These gluten free zucchini noodles are the perfect low carb meal and packed with flavourful seasonings.
If you’ve been following my blog for a while now, you’re probably well versed on my love affair with my spiralizer kitchen tool. Spiralizers allow you to make delicious low carb, gluten free zucchini noodles out of fibre-rich vegetables, which of course means a little extra wiggle room for weeknight dessert.
But if you’re going to cut down on carbs and fat, you’ve got to step it up on flavour because otherwise you’ll definitely feel deprived. I don’t know about you but I’m just not cool with deprivation. No sir! Mealtime is my favourite time, so I just can’t accept having to sit down to disappointing low-cal “diet” meal. Don’t worry folks, this recipe is anything but disappointing.
How to Make Zucchini Noodles that ROCK
To guide me on my quest to flavourtown on these zucchini noodles, I’ve recently fallen in love with my new go-to spice mix, Simply Asia Sweet Ginger Garlic Seasoning.
With the flavours of garlic, ginger, black sesame seeds, toasted coconut and soy sauce, I’ve been throwing it on meat, fish, poultry and veggies while cutting down on fat. And it’s definitely not just for Asian recipes- I recently used it to make chicken nuggets that really rocked.

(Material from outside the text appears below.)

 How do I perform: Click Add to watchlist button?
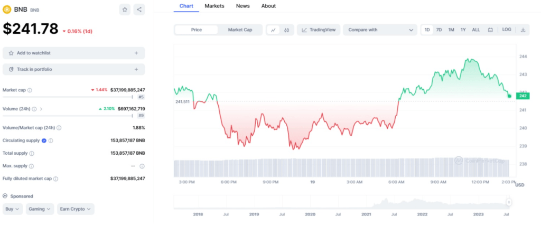tap(73, 53)
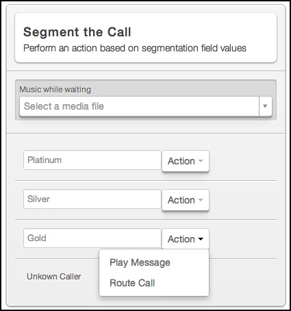This screenshot has width=291, height=311.
Task: Click the Unkown Caller label
Action: (x=54, y=277)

In addition to my zucchini noodles here, I used a variety of fresh ingredients like Napa cabbage, mango, and bell peppers. But you can throw in any of your favourite fruits or veggies.
Stir-fry recipes are always a great way to use up any odds and ends in your kitchen, so do not throw away those lone vegetables in the crisper! They are perfect for throwing into low carb zucchini noodles.
I also wanted to play up the coconut aroma in the Simply Asia Sweet Ginger Garlic Seasoning so I added some toasted shavings of coconut on top. Crushed cashews or peanuts would be amazing crunchy garnishes as well to these zucchini noodles.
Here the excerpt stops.